24.06.2024

Twenty-one ‘wholly preventable’ patient safety incidents reported in private hospitals last year

The audit conducted by the Private Healthcare Information Network (PHIN), established in 2014 to bring greater transparency to the private health sector, showed that 287 out of 595 private hospitals and NHS private patient units (PPUs) provided information on Never Events between 1 January and 31 December 2019.

There were 21 “wholly preventable” patient safety incidents of the most serious category at private hospitals last year, new data has shown, as NHS bosses prepare to invest up to £10bn in the sector.

This is the first time that a comprehensive dataset of so-called ‘Never Events’ within private hospitals has been published in the UK, and comes ahead of plans to outsource both inpatient and outpatient services, routine surgery operations and cancer treatment to private providers.

This group accounts for an estimated 86 per cent of privately-funded admitted patient care, PHIN said.

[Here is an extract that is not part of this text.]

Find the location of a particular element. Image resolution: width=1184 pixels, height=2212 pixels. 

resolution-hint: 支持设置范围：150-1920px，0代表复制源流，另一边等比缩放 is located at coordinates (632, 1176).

It attributed the “gaps in the data” to NHS PPUs, rather than independent hospitals.

The fact that more than 300 hospitals or PPUs were unable or unwilling to hand over this data highlights the private sector’s continuing lack of transparency, said the Centre for Health and the Public Interest, a social care and health think tank.

The Royal College of Surgeons said the data shone a “welcome light” on the independent sector but insisted that “we need to see more private providers contributing information of this kind”.

PHIN’s findings showed that out of the 21 reported Never Events, 11 of these involved the placement of an implant or prosthesis different from that specified in the procedural plan.

Five were recorded as ‘Wrong site surgery’, meaning patients were operated on an incorrect part of their body.

Other reported Never Events included ‘Retained foreign object post procedure,’ ‘Mis-selection of a strong potassium solution,’ and ‘Administration of medication by the wrong route’.

PHIN said that some of these events will have culminated in patient harm, though the data does not provide detail on this.

Equivalent data from NHS Improvement showed there were 496 reported Never Events in the public sector between 1 April 2018 and 31 March 2019, the majority of which were identified as ‘Wrong site surgery’.

The NHS Improvement definition of a Never Event says that such incidents “are wholly preventable where guidance or safety recommendations that provide strong systemic protective barriers are available at a national level and have been implemented by healthcare providers.”

Dr Andrew Vallance-Owen, chair of PHIN, said the new data will “be helpful for patients when deciding the right provider for their care, but it is also important that the information is available to hospitals, consultants and others within the sector.”

“Never Events have to be reported so that that lessons are learnt and actions taken to ensure they cannot happen again,” he said.

“This means that the reporting, investigation and learning is a powerful safety ‘call to action’ in itself and should always leads to an improvement in processes and quality of care as a result.”